Task directions —
All entries are to be copied exactly, with pictures removed.

-*-*-

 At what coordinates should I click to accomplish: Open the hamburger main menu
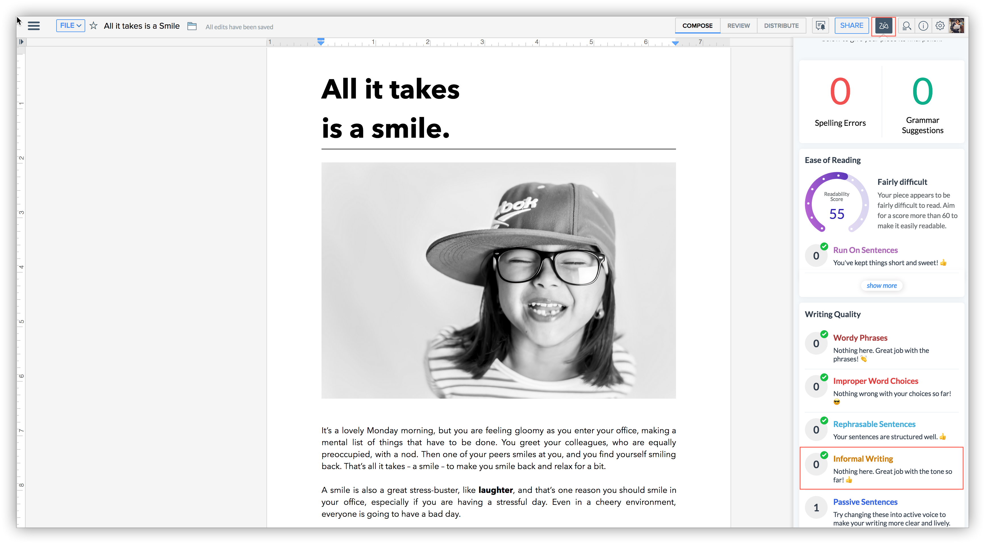pyautogui.click(x=34, y=26)
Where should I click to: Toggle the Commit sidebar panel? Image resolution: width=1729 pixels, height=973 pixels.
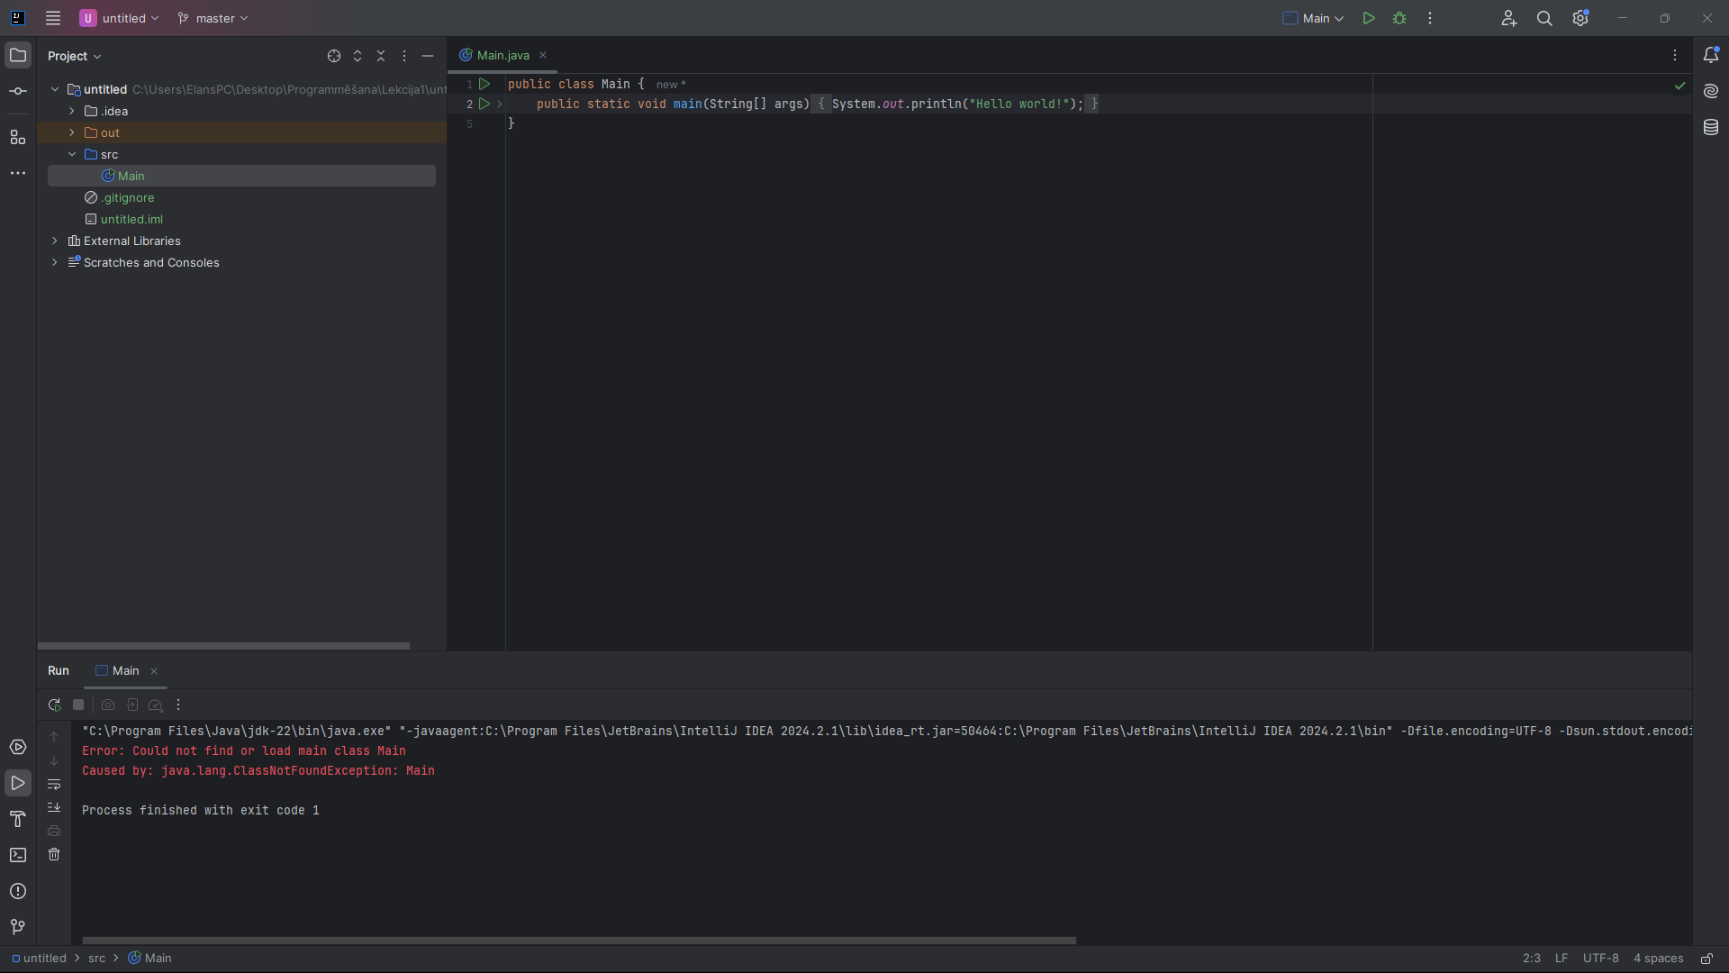(x=18, y=90)
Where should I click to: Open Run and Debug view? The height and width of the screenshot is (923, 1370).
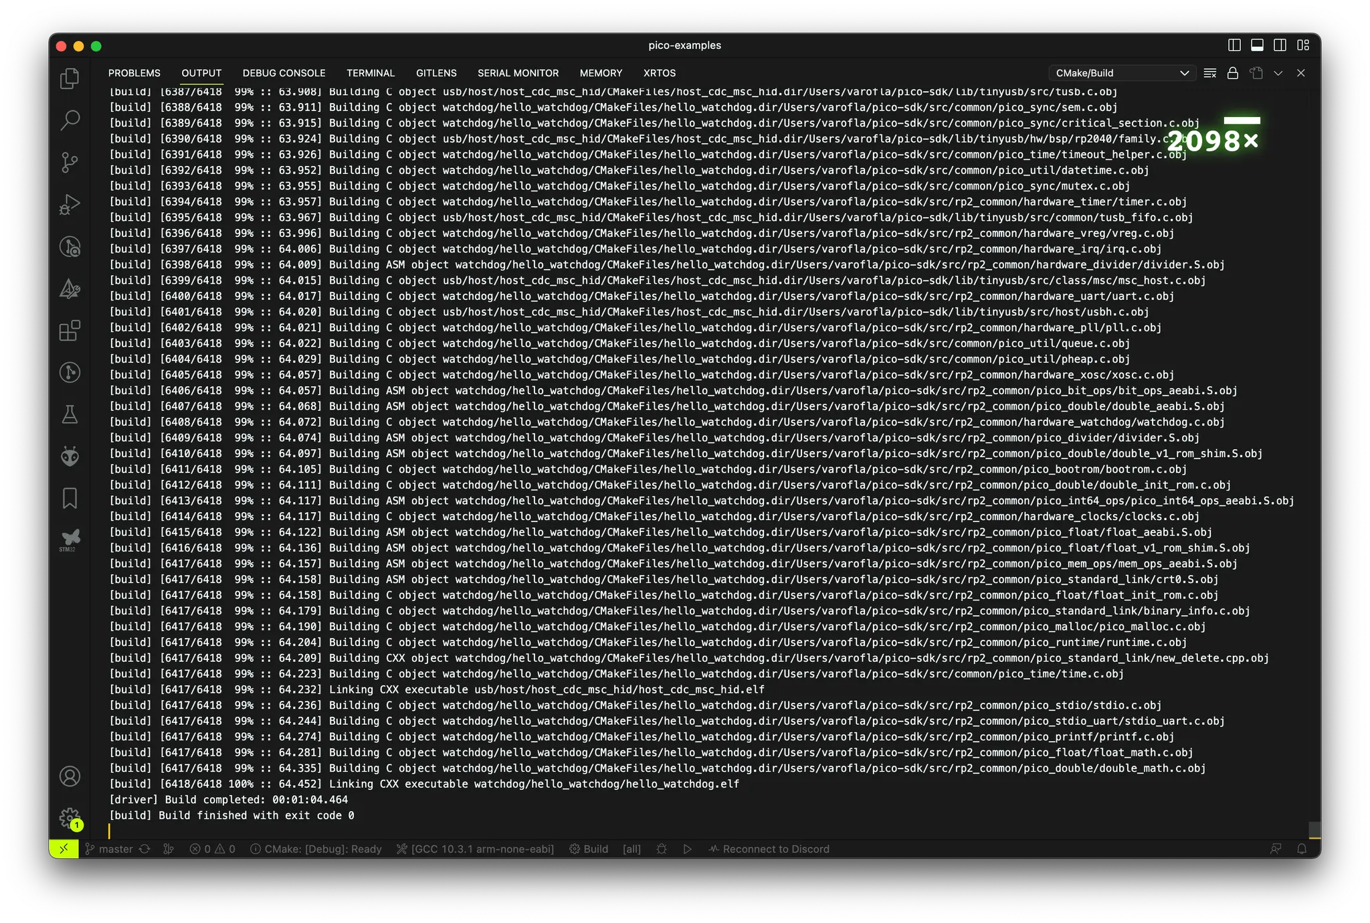pyautogui.click(x=70, y=205)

-*-*-

Exercise response —
 At what coordinates should I click to accomplish: Open the hamburger main menu
pyautogui.click(x=34, y=26)
Where should I click to: Toggle the Commit sidebar panel? Image resolution: width=1729 pixels, height=973 pixels.
(x=18, y=90)
Where should I click to: Open Run and Debug view? The height and width of the screenshot is (923, 1370).
pyautogui.click(x=70, y=205)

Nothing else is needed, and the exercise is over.